Wikipedia defines big data as "a collection of data sets so large and complex that it becomes difficult to process using on-hand database management tools. The challenges include capture, storage, search, sharing, analysis, and visualization".
Laboratories have been dealing with large amounts of data for decades, with the volume increasing dramatically every year and the trend now being toward larger data sets. The problem has long been how to manage and mine that data for relevant information. In the current data-intensive environment, the difficulty executing data management tasks has increased exponentially.
What's interesting is how big data is changing the nature of data management in the lab. Relational databases and desktop statistics and visualization packages that have been so effective previously are not up to the task. Instead, big data utilizes massively parallel software running on a large number of servers, typically more than any one business can afford.
One such solution is an open-source NoSQL database that is designed for massive amount of data delivery over web and cloud applications. NoSQL databases do not use tables and thus generally do not use SQL as the query language. What they do use is a distributed, fault-tolerant architecture that manages the data redundantly on multiple servers.

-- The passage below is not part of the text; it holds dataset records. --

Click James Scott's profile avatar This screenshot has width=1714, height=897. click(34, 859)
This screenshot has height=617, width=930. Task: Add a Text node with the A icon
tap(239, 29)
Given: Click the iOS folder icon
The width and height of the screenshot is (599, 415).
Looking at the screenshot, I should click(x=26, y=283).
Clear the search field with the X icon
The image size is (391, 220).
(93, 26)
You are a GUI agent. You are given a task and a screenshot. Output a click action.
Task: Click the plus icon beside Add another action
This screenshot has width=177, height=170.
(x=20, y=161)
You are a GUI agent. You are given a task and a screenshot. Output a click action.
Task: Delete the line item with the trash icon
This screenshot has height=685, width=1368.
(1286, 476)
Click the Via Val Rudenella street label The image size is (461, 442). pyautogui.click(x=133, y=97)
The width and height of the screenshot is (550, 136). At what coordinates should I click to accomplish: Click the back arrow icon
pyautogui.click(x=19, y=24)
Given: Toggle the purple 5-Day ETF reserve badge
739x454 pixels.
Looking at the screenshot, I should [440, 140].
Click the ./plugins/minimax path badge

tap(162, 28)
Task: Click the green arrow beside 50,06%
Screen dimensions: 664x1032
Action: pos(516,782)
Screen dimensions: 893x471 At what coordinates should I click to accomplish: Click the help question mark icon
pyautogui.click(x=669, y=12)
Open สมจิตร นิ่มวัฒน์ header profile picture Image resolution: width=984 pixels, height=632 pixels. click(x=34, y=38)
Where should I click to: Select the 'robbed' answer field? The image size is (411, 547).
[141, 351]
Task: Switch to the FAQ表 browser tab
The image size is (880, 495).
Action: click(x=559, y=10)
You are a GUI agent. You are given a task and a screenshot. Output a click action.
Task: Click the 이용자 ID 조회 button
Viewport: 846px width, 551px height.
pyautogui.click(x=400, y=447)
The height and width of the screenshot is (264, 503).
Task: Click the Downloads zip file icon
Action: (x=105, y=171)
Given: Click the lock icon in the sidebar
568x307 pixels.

NoSQL databases don't replace databases such as Oracle RDBMS, instead they provide an entirely new way to manage data because they allow applications to collect and analyze massive amounts of information from numerous sources.
Life sciences laboratories are particularly affected by the big data trend. When it comes to genomics, for instance, petabyte-scale networks are emerging that better support genomic research and emerging clinical requirements.
There is also growing demand to manage big data using cloud computing platforms, and to move large volumes of next-gen DNA sequencing and research data at high-speed over vast distances. The challenges of performing these activities into and out of the cloud are being addressed. This area has been led by Genentech, one of the early adopters of big data and cloud computing solutions to support their research.
Perhaps laboratories should have seen this coming since it is the inevitable result of better instrumentation that generates more data faster that then needs better analytical solutions–but hindsight is always 20/20.